Zaragoza shook his head quickly, fear in his eyes.
“Immigration? No! He will just…”
“
She
is, I assure you, a friend. From my neighborhood.” Señor Cerruli stood up with decision. “She works Saturday mornings, I
will call her and present her with a hypothetical case.” He eyed Zaragoza shrewdly. “Perhaps you can offer her a fee… some
small percentage of your winnings…”
The three of them ended up crowded around a payphone, each with his ear close enough to the receiver to hear.
“Immigration and Naturalization,” said a crisp male voice.
“Ms. Trejo, please,” said Cerruli in excellent English.

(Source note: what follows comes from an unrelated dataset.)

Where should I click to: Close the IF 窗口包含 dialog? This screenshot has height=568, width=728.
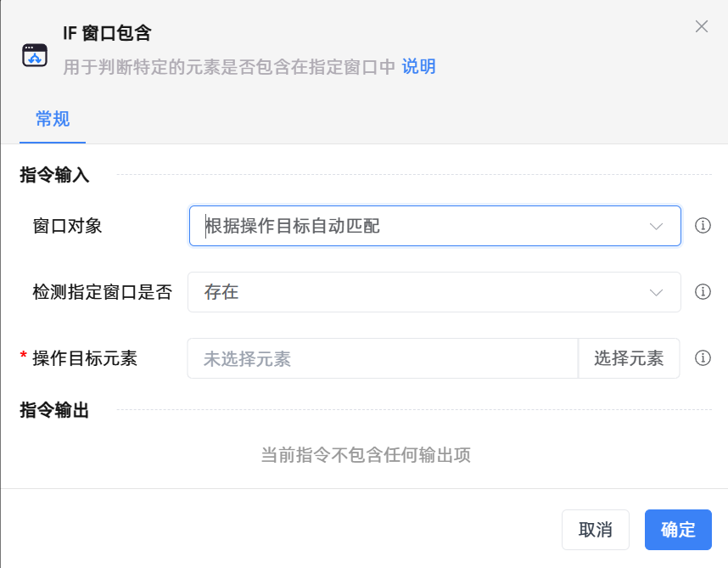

Conceptión Trejo spoke English with a Latin slur, and became first excited and then cautious at the hypothetical case presented
to her.
Sí, la Migra
would hear of this illegal’s attempt to cash in his winning ticket, and would find a way to deport him—with the ticket disappearing
into some corrupt agent’s pocket. The only way to do it was through a third party, a native-born American impervious to INS
pressures. Morales eagerly snatched the telephone receiver from Cerruli’s hands.
“I am such a one! I can cash in the ticket in my name!”
And who was he? They explained. But… delicately… how could they trust him? He became indignant. She was firm. As a favor
to her old friend Señor Cerruli, she would meet them, they could talk this thing through, but…
They ended up driving up and down and around and through the curving streets of Echo Park in Señorita Trejo’s splendid new
Cadillac Brougham as they thrashed out the details of a transaction that had rapidly become anything but hypothetical.
Señor Zaragoza, as the actual holder of the winning ticket, would receive one-half of the lottery winnings—$3.5 million.
Señor Morales, as the man who would present the winning ticket and have to face all of the attendant public scrutiny, would
receive one-fourth of the winnings—$1.75 million.
Señorita Trejo and Abogado Cerruli, for picking a way through the INS and legal minefields, respectively, would each receive
one-eighth of the winnings—$875,000 each.
If there were other holders of the winning number, all of these winnings would be scaled down proportionally. So all of the
problems were solved except the greatest one—that of trust. Morales, after all, would have to be given the winning lottery
ticket—
the winning ticket!
There had to be some deterrent that would keep him from making off with it and leaving the others without recourse…
“I am an honorable man,” Morales protested. “You need only ask anyone in Miami whether I can be—”
“Unfortunately, this is Los Angeles,” said Señorita Trejo. She was a handsome full-figured woman with snapping black eyes.
“His brother-in-law?” suggested Zaragoza diffidently.
“He would be very difficult to find on a Saturday like this,” said Morales quickly, almost overplaying his hand because, of
course, there was no brother-in-law. “And besides, if he heard of this he would want a percentage for his testimonial.”
“There is a way,” began Cerruli carefully. “It is not perfect, perhaps, but it would assure some safety to all…”
What? How?
“How much money have you had transferred from Miami to your bank here for the purpose of starting this taco place with your
brother-in-law?” asked Señorita Trejo.
“Fifty-three thousand dollars,” said Morales, but quickly added, “but I cannot… do anything with that money. It is from all
the members of my family.”
“You must,” said Cerruli gently. “They all will benefit.”
Señorita Trejo took it up. “It is the only way. You withdraw the money, give it to Señor Cerruli to hold, to show us that
you are acting in good faith. Señor Zaragoza gives you the lottery ticket to show that he is acting in good faith. It is he
who is at risk. As soon as you divide the first payment between us, he will return your money to you.”